◆ **List of tasks**:
**a.** Write out the passage of the article on sustainable investing that falls between "As Wall Street" and "launched in 2016.", inclusive.
**b.** Translate this sentence from the article on sustainable investing into Spanish: "Nine new exchange traded products focused on sustainable investing, including ETFs, were launched in 2016."

◆ **Excerpt to read**:

For many years, and for many investors, the gulf on Wall Street between doing well and doing good was simply too wide to bridge. Those investors who wanted their investments to do the latter had to relinquish any shot at the former. Or so the thinking went.
As Wall Street moves into 2017, however socially responsible investing is bordering on going mainstream. Nine new exchange traded products focused on sustainable investing, including ETFs, were launched in 2016.
Editor's pick: This story was originally published on Dec. 16, 2016.
On the mainstreaming of sustainable investing practices, a recent survey cited by Morgan Stanley found that four out of five asset holders and more than two-thirds of asset managers believed that climate change represented either a material risk or an investment opportunity across their portfolios.
Call it what you will - ethical investing, impact investing, sustainable investing - the movement has been attracting practitioners and plaudits while also generating market-beating returns, according to some advocates of the practice.
EDITOR'S NOTE: This article was originally published by The Deal, a sister publication of TheStreet that offers sophisticated insight and analysis on all types of deals, from inception to integration. Click here for a free trial.
"We've seen that investing in a broadly diversified mix of the most sustainable and efficient companies can substantially outperform the market," says Ian Monroe, co-founder, president and chief sustainability officer of Etho Capital, which has introduced one of the ETFs that give investors access to sustainable investments: the ETHO Climate Leadership US ETF (ETHO) - Get Report .
Of course, the question of "how do you get there?" in terms of being in compliance with best practices for environmental, social and governmental initiatives - known colloquially as "ESG" -- is a legitimate one.
Investors could achieve some measure of those practices by simply divesting their portfolio of anything that smacks of fossil fuels. But that begs the question: is avoiding the bad the same as doing the good?

Records from a data collection:
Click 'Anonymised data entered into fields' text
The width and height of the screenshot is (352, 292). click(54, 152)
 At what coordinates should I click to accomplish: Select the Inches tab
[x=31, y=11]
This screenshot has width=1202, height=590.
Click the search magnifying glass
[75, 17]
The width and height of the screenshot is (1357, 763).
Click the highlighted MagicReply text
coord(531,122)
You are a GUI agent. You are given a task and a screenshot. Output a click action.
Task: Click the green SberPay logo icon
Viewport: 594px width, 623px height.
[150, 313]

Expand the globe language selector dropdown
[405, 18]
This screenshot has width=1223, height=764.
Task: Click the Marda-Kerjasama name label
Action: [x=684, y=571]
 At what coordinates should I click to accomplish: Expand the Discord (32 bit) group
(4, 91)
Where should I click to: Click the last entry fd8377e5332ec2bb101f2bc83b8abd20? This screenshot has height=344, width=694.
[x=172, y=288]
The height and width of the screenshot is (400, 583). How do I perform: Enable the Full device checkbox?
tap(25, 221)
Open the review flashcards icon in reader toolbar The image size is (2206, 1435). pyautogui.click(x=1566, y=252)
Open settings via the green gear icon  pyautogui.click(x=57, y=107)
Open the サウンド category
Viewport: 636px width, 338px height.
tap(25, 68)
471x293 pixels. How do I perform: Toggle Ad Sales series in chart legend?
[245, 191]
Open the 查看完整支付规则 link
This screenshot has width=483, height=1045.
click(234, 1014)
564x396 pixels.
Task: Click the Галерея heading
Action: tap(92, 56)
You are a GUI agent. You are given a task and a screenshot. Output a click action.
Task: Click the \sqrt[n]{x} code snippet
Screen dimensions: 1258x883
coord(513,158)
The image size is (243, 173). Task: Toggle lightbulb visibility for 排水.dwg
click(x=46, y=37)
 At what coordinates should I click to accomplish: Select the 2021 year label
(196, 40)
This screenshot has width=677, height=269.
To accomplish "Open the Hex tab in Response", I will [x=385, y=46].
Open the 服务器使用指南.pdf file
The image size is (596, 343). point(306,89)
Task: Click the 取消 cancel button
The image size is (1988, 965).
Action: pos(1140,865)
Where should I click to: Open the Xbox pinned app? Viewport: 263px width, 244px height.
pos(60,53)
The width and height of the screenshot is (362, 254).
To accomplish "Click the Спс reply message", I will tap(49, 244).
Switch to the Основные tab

◆ **The solutions**:
**a.**
As Wall Street moves into 2017, however socially responsible investing is bordering on going mainstream. Nine new exchange traded products focused on sustainable investing, including ETFs, were launched in 2016.

**b.** En 2016 se lanzaron nueve nuevos productos cotizados en bolsa centrados en la inversión sostenible, incluidos ETF.